_The problem_
Copy out the entries word for word, beginning at the very start and going on through the line that contains "click(x=36, y=34)".

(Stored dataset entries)
· · · · · · ·

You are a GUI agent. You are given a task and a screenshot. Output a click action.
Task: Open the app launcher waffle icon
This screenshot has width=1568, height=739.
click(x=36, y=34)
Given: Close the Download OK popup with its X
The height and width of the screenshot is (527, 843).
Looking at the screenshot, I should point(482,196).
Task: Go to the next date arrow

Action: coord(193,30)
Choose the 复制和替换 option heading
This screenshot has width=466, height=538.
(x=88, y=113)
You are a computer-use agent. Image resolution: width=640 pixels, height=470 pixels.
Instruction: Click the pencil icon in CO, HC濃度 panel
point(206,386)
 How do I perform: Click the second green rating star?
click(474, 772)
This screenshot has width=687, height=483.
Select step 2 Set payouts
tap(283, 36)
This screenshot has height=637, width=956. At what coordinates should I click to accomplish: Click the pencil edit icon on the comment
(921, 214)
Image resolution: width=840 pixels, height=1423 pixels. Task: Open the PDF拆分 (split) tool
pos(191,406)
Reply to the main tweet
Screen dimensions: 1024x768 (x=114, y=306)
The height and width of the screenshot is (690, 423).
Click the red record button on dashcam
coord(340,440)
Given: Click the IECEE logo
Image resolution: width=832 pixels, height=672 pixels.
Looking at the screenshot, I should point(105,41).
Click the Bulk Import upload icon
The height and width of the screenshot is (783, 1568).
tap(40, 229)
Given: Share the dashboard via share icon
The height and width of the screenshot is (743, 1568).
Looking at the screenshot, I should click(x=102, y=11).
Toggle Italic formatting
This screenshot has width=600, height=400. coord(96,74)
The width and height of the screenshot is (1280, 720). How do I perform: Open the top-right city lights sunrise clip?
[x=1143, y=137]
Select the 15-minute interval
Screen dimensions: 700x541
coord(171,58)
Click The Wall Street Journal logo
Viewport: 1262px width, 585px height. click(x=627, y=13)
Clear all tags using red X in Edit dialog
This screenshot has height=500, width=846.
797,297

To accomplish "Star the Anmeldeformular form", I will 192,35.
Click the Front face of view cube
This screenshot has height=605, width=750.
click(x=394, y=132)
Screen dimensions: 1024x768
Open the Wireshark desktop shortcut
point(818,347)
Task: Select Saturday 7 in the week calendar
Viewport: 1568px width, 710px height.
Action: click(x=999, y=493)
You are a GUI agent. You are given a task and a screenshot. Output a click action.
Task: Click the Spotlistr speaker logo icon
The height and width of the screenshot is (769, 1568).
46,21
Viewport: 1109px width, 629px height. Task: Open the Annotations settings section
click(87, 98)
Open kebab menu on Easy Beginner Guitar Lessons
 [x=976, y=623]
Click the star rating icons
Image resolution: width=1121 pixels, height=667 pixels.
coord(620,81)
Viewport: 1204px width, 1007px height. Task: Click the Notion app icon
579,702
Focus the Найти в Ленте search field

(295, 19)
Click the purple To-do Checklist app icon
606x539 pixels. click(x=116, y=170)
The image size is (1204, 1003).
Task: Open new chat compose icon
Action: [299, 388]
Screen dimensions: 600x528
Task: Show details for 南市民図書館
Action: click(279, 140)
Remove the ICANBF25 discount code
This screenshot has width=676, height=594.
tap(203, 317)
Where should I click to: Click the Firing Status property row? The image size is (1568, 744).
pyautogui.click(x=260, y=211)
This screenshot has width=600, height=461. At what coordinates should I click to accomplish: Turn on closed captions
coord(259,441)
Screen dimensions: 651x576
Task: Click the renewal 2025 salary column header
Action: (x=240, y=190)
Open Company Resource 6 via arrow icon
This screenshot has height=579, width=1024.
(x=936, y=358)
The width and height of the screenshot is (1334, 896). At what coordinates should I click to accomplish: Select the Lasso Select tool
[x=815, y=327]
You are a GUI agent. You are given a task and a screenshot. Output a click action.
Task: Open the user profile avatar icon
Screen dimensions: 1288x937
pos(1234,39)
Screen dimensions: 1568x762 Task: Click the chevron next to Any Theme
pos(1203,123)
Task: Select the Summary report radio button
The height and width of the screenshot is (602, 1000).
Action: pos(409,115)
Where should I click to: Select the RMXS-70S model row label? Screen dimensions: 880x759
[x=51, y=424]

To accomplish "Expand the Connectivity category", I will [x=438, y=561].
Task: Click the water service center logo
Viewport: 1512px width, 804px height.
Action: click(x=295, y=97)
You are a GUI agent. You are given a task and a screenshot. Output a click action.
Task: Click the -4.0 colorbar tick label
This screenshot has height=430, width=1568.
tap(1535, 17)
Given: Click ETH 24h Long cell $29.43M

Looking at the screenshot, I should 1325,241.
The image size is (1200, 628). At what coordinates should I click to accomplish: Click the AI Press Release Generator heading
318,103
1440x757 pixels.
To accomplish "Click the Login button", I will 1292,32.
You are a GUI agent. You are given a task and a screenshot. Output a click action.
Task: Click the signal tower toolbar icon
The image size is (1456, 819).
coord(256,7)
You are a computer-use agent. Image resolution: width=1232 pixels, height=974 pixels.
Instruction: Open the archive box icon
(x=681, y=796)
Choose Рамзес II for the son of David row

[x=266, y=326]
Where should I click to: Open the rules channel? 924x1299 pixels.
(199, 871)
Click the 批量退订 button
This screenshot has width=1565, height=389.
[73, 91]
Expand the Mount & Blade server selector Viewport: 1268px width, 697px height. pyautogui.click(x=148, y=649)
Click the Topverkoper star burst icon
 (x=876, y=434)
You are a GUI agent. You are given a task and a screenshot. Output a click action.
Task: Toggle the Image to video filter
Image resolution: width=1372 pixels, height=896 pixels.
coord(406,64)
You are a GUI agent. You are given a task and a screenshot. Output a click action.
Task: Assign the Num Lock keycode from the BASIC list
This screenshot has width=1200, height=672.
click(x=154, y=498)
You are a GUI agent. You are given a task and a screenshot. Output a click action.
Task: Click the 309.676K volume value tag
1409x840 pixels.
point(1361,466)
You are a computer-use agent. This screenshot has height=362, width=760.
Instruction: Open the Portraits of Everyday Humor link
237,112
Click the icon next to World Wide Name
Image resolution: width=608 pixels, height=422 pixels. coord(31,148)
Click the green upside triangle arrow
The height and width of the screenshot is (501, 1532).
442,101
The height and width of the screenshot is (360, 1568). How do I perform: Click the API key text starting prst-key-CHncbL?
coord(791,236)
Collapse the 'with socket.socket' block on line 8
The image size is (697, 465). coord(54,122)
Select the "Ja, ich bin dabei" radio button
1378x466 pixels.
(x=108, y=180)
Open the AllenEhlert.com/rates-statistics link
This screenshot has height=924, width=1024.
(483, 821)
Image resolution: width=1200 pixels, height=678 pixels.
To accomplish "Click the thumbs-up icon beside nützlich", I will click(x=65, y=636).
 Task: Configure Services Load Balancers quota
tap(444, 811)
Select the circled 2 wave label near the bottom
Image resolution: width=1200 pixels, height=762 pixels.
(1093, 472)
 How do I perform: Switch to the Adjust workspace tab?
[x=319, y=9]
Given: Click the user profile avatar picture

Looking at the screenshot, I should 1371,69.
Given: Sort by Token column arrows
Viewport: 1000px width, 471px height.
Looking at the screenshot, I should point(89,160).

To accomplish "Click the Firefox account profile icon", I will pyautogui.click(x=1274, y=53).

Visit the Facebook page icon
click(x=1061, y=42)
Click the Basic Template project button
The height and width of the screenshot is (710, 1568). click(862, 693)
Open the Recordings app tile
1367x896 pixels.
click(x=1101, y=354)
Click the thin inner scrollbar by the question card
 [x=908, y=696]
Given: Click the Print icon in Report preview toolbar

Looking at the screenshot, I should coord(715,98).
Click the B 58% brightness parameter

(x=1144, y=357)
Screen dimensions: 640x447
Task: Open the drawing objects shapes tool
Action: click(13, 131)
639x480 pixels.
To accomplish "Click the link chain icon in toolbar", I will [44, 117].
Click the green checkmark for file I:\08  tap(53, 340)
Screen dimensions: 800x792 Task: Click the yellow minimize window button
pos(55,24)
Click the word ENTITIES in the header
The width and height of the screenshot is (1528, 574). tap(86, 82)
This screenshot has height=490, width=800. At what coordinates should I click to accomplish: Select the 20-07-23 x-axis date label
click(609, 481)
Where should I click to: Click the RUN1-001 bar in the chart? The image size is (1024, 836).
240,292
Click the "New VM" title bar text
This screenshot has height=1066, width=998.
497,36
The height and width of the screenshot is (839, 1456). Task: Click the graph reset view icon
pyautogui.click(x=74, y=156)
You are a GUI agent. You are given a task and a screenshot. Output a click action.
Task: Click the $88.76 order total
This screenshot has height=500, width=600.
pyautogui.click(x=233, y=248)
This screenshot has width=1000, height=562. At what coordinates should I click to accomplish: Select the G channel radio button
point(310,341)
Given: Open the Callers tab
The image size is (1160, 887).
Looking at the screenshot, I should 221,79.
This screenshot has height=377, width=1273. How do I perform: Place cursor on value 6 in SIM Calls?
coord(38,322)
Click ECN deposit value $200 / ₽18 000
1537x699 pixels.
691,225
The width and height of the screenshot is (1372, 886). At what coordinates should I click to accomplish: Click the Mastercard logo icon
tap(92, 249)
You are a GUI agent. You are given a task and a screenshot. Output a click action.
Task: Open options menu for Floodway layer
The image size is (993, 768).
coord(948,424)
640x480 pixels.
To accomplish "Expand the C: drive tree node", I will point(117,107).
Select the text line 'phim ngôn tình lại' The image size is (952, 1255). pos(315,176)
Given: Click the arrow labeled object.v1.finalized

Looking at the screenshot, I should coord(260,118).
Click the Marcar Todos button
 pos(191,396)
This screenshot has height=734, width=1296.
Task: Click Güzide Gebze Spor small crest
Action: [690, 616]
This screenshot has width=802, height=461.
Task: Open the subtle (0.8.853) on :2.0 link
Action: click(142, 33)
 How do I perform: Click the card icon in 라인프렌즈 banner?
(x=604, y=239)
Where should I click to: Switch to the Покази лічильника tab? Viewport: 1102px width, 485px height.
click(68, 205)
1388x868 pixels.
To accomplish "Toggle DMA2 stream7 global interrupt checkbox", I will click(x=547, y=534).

· · · · · · ·

_Final result_
You are a GUI agent. You are given a task and a screenshot. Output a click action.
Task: Open the app launcher waffle icon
This screenshot has width=1568, height=739.
click(x=36, y=34)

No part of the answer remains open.